Supplied information:
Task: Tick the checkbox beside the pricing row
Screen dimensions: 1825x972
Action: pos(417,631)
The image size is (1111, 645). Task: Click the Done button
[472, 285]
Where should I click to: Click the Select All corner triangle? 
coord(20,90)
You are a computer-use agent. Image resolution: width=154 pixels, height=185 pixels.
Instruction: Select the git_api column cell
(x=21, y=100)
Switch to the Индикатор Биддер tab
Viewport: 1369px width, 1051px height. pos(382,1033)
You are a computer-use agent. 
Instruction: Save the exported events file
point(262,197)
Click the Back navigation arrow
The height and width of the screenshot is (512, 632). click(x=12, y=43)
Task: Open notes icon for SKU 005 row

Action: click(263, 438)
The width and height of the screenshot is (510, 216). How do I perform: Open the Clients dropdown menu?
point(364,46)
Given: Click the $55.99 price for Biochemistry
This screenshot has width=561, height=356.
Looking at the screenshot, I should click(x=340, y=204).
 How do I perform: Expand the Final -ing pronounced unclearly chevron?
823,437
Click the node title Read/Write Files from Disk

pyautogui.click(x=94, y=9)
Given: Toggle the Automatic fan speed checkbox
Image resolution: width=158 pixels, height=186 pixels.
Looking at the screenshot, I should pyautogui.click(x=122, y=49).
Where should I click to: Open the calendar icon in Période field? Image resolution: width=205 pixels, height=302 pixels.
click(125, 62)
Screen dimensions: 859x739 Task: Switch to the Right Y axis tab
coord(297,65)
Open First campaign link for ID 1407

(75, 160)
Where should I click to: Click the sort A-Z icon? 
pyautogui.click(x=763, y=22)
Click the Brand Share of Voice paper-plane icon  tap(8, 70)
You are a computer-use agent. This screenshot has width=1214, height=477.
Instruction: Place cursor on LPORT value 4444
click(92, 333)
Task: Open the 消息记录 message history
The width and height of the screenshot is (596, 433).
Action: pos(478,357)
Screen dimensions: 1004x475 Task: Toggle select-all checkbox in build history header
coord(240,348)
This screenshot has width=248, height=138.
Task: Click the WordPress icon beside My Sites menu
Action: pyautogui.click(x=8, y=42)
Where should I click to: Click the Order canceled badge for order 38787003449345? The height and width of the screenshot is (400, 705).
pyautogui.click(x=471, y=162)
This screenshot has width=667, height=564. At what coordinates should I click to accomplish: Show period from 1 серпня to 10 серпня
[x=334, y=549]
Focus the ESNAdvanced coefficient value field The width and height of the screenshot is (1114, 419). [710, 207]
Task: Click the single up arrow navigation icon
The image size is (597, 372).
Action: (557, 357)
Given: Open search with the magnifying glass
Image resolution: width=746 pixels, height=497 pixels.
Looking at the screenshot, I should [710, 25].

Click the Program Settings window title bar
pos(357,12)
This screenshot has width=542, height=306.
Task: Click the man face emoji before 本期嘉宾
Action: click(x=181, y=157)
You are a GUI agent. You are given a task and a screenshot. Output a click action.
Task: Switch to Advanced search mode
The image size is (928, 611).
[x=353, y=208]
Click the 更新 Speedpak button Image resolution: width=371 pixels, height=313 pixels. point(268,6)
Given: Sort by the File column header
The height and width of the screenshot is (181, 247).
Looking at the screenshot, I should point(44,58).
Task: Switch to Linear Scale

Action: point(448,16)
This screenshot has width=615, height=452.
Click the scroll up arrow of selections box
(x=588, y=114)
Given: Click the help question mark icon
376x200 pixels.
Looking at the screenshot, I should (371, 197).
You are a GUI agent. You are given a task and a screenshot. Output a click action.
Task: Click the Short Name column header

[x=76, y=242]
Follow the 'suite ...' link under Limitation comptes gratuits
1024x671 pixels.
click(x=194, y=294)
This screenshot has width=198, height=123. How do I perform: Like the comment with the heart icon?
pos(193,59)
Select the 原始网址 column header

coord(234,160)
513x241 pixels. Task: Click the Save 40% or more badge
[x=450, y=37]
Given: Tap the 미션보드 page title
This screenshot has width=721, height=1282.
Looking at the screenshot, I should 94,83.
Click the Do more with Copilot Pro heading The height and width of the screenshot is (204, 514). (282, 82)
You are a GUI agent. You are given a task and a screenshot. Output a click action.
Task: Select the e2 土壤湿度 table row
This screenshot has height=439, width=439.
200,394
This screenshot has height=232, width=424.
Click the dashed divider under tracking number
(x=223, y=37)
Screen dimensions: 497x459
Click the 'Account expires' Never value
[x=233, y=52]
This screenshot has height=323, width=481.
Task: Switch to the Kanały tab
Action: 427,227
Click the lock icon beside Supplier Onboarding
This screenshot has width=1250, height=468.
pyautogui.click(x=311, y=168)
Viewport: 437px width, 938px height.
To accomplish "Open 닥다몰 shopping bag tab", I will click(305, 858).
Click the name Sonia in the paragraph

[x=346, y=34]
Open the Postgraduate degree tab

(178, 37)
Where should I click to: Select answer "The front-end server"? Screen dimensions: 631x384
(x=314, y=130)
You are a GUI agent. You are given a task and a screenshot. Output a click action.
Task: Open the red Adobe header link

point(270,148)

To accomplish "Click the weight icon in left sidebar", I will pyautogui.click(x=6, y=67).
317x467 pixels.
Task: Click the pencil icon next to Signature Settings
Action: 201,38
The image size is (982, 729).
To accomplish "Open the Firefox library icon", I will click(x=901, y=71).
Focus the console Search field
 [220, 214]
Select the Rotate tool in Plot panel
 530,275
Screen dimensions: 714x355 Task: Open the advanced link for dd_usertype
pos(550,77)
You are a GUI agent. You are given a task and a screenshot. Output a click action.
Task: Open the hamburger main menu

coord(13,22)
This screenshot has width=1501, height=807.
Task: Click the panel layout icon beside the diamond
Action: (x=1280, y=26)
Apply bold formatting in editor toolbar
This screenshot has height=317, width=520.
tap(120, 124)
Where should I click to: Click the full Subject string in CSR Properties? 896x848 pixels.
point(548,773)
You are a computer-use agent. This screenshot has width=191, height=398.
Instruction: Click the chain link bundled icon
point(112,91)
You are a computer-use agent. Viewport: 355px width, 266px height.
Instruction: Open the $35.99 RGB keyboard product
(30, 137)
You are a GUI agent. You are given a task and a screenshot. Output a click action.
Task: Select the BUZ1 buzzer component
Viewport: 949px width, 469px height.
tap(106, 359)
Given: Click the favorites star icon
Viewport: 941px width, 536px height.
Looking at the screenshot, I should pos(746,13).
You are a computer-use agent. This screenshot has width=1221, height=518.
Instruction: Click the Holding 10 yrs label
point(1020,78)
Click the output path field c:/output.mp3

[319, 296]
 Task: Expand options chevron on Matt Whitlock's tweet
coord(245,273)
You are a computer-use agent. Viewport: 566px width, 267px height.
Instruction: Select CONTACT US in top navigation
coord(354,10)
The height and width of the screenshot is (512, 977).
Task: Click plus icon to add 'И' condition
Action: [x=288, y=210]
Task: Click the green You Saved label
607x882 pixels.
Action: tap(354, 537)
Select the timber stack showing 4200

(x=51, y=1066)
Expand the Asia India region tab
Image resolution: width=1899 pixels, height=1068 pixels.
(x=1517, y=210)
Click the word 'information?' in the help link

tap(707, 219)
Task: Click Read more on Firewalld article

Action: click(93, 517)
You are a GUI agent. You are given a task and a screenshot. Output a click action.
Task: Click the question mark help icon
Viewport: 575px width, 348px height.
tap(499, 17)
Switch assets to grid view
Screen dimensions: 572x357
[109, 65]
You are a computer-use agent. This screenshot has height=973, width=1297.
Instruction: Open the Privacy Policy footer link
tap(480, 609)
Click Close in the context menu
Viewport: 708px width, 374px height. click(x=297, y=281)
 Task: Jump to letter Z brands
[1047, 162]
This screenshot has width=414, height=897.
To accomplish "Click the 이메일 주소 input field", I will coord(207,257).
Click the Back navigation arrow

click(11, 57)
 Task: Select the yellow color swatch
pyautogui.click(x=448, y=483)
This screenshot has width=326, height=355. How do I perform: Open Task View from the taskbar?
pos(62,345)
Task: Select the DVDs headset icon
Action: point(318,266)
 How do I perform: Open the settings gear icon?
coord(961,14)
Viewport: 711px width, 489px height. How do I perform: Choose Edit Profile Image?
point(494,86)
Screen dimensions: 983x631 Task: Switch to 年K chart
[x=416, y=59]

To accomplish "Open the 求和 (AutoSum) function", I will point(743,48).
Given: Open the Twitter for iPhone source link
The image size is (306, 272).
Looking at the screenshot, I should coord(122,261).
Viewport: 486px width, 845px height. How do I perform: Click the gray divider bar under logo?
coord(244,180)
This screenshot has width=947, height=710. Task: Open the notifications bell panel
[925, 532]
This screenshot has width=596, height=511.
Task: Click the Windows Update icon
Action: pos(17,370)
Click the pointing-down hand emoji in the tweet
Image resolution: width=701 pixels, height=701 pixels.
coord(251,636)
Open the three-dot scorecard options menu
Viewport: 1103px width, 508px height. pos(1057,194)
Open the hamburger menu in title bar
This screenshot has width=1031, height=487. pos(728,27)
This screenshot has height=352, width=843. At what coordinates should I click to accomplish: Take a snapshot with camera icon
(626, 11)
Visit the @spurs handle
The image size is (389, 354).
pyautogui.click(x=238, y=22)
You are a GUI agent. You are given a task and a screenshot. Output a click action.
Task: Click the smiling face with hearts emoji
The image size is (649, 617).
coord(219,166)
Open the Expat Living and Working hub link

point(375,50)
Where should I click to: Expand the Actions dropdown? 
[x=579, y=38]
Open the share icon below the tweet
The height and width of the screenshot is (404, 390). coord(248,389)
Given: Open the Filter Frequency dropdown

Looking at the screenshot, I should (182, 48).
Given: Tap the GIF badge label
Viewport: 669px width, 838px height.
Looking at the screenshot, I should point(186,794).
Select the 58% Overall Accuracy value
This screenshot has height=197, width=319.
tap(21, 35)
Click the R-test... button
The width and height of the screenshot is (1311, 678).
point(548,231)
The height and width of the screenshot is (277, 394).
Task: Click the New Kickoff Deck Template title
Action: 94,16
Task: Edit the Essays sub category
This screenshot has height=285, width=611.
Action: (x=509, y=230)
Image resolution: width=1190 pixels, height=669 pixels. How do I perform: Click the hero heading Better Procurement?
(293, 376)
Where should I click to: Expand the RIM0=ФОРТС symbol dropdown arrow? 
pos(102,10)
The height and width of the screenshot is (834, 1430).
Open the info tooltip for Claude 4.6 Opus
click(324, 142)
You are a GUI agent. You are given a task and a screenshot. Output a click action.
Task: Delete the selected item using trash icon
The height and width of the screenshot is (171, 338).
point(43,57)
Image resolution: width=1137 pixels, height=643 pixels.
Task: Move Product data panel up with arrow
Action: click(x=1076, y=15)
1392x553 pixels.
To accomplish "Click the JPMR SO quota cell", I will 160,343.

What to do: Search the records for the string "mark" and report each line that has it.

Response area:
Given: Click the help question mark icon
Task: Click the question mark help icon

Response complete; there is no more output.